Material and methods

This study consisted of a retrospective analysis that used the accumulated data in our register of shoulder arthroplasty cases. We analyzed all the patients who consecutively underwent hemiarthroplasty at the Shoulder and Elbow Surgery Center of the National Institute for Traumatology and Orthopedics (INTO) for treatment of acute fractures of the proximal extremity of the humerus, between July 2004 and March 2009. All the fractures were evaluated in accordance with the classification of Neer4 and only complex fractures were found, i.e. fractures in three or four parts, dislocated fractures or fractures that affected the joint surface (head split type). The exclusion criteria were that the fractures should not have evolved for more than six weeks and the patients should not present previous disease in the shoulder operated or outpatient follow-up of less than 12 months. Cases were also excluded if the data available regarding the clinical or radiographic evaluations of the postoperative follow-up were insufficient.

Out of the 97 patients, 67 fulfilled the inclusion criteria. The mean length of follow-up was 38 months, with a range from 12 to 62 months. The mean age was 65 years (range: 44 to 88), and 47 patients were female (70%). The right side was affected in 39 patients (58%) and the left side in 28 (42%). In accordance with Neer, 46 fractures were classified as being in four parts, 18 as being in three parts, 19 as associated with anterior dislocation and three as associated with posterior dislocation. The commonest trauma mechanism consisted of falling from a standing position, which affected 59 patients (88%). The remainder of the fractures were related to higher-energy trauma, such as car accidents and convulsive crises. The mean interval between the trauma and the surgical treatment was 18 days, with a range from three to 40 days.

All the patients were operated in the deckchair position, through a deltopectoral access, without deinsertion of the deltoid. Tenodesis of the tendon of the long head of the biceps was performed routinely at the humeral insertion of the pectoralis major muscle. The Global FX prosthesis (DePuy, Warsaw, Indiana, USA) was used in all the cases, with use of bone cement on the diaphysis and placement of a cemented plastic restrictor in the humeral canal. To position the humeral component, we used an instrument called a positioning jig, which maintained provisional fixation of the test prosthesis on the diaphysis and thus enabled greater precision and security with regard to assessing the height and retroversion established by the surgeon (Fig. 2). This guide also allowed reproduction of these parameters during cementation of the definitive prosthesis.

Fig. 2  Positioning of the test prosthesis using the positioning jig. 

After cementation, the tubercles were fixed using No. 5 non-absorbable polyester thread, by means of orifices in the diaphysis, with fixation to the fins of the prosthesis, fixation between the tubercles and circumferential fixation around the neck of the prosthesis and circumferential fixation around the neck of the prosthesis ("around the world"). In this manner, approximately six threads were used for fixation in the horizontal and vertical planes (Fig. 3).
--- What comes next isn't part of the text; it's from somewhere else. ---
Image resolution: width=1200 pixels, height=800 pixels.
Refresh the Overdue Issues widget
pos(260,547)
In all cases, an autologous bone graft from the humeral head was used, between the tubercles and the diaphysis. Perioperative control radiographs were performed routinely, with the aim of confirming the positioning of the prosthesis and the tubercles.

Fig. 3  Sequence showing the binding of the tubercles, associated with bone grafting. 
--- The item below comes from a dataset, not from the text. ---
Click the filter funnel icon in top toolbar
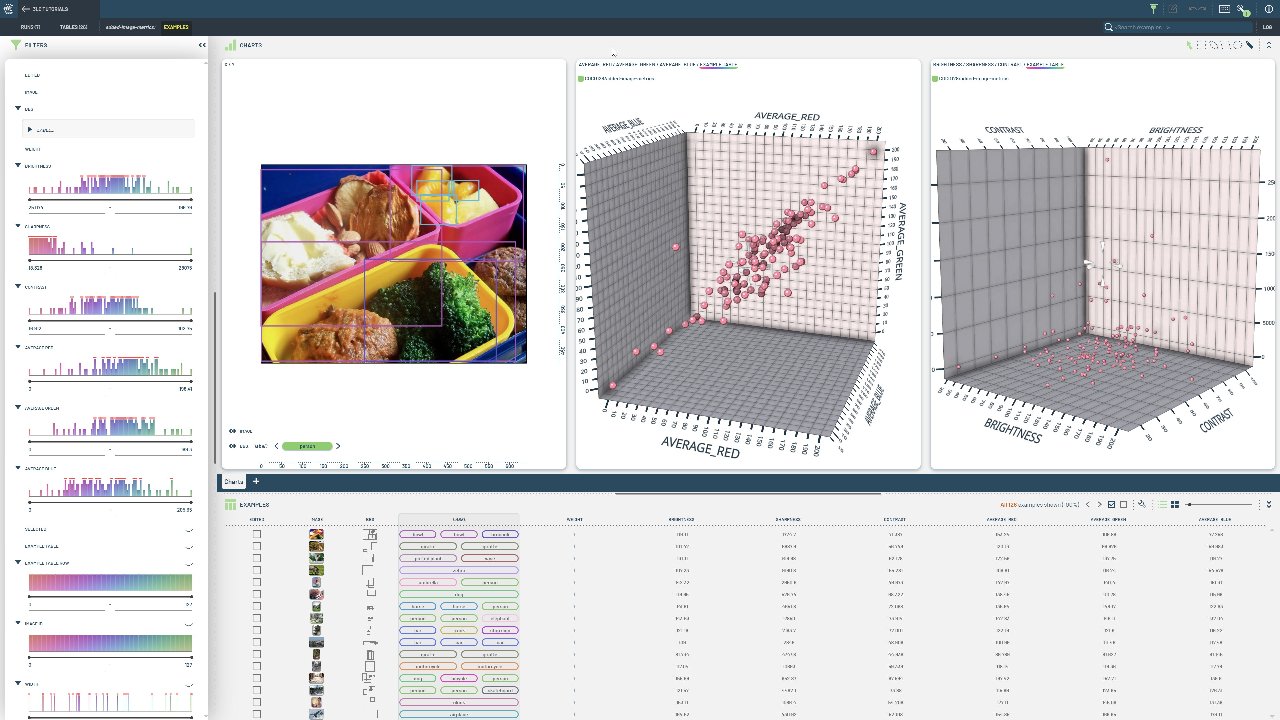This screenshot has height=720, width=1280. 1153,9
After the operation, the patients were kept using slings for six weeks. After the first week, pendular exercises and passive anterior flexion exercises were started. Active exercises were started after the sixth week, while strengthening exercises were started after 12 weeks. It has to be noted that, unfortunately, because many patients lived far from our hospital and had transportation difficulties, they were unable to do the physiotherapy treatment at our hospital. For this reason, monitoring the protocol that was used for the rehabilitation was more difficult. The patients underwent postoperative clinical-functional and radiographic evaluations at the Shoulder and Elbow Center of INTO. The active and passive ranges of motion were measured using a goniometer, in accordance with the criteria of the American Academy of Orthopaedic Surgeons (AAOS).24 The functional assessment was performed by means of the UCLA score.25 Patients with scores greater than 33 points were considered to present excellent results; scores between 28 and 33 were good; scores between 21 and 27 were fair; and scores of 20 or below were poor.
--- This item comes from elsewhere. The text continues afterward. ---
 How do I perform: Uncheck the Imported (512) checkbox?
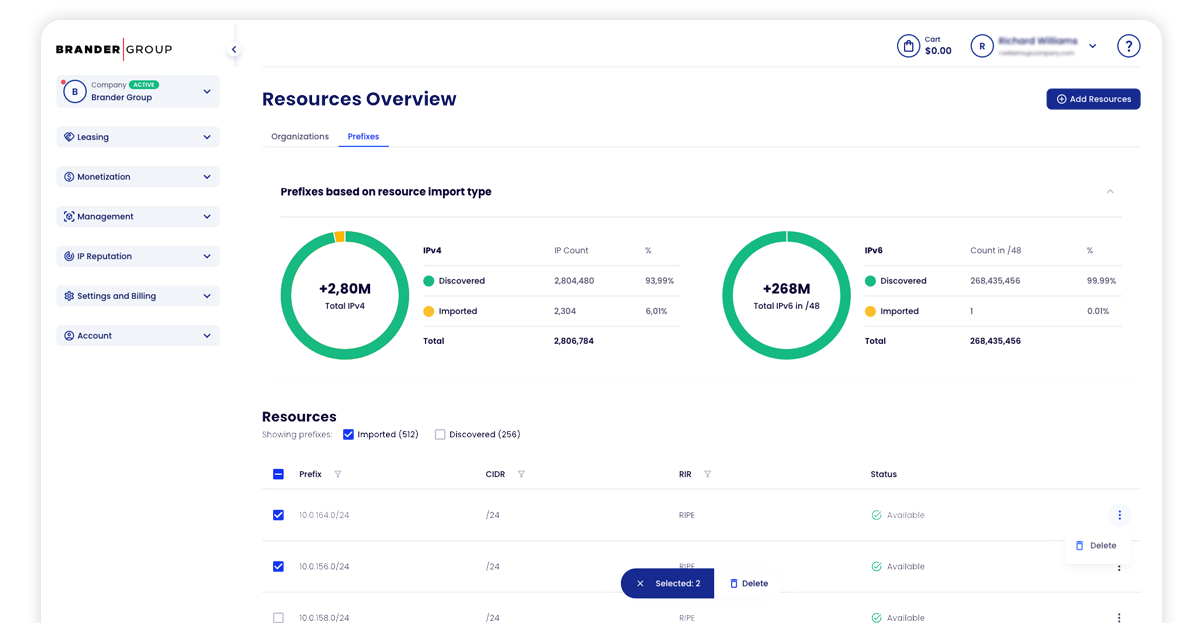tap(348, 434)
The radiographic evaluation was performed by means of the true AP view, scapular lateral view and axillary lateral view. The positioning and consolidation of the tubercles were observed, along with the positioning of the prosthesis and the quality of cementation. To evaluate the position of the greater tubercle on the AP radiograph, we used the method described by Boileau et al.7 A line was traced out perpendicularly to the longitudinal axis of the humeral shaft, tangential to the apex of the cephalic component of the prosthesis, and another line tangential to the uppermost region of the greater tubercle. The distance between these two parallel lines was then measured (Fig. 4). Taking into consideration the parameters determined in previous anatomical studies,26 we defined that the greater tubercle was correctly positioned when its apex was located between 5 and 10 mm below the apex of the prosthesis. In accordance with this radiographic evaluation, the patients were divided into two groups. Group A included the patients who presented anatomical consolidation of the tubercles and group B included the patients who could not be included in group A, i.e. those with pseudarthrosis or skewed consolidation, or cases in which reabsorption of the tubercles occurred.

Fig. 4  Technique for measuring the height of the greater tubercle. 

The data on the patients who fulfilled the inclusion criteria were entered into an electronic spreadsheet (Microsoft Office Excel 2007) and were subjected to statistical analysis by means of the Stata v10.0 software. After our samples had been shown to present normal characteristics (skewness and kurtosis tests), these data were analyzed by means of Student's t test (comparison between means) and Pearson's test (correlation), and findings with p < 0.05 were considered to be significant.

Results

In evaluating the active range of motion, we found the following means: anterior flexion of 104º (range: 20º to 160º); external rotation of 36º (range: -5º to 60º); and internal rotation to L1 (range: gluteus to T7). In evaluating the UCLA score, we found a mean of 26 points, with six excellent results, 24 good, 26 fair and 11 poor (Fig. 5). In analyzing the score parameters separately, we found a mean of 8.25 for pain; 6 for function; 3 for elevation and 3.75 for elevation strength. We found a high rate of subjective satisfaction, such that 64 patients (96%) were satisfied with the procedure.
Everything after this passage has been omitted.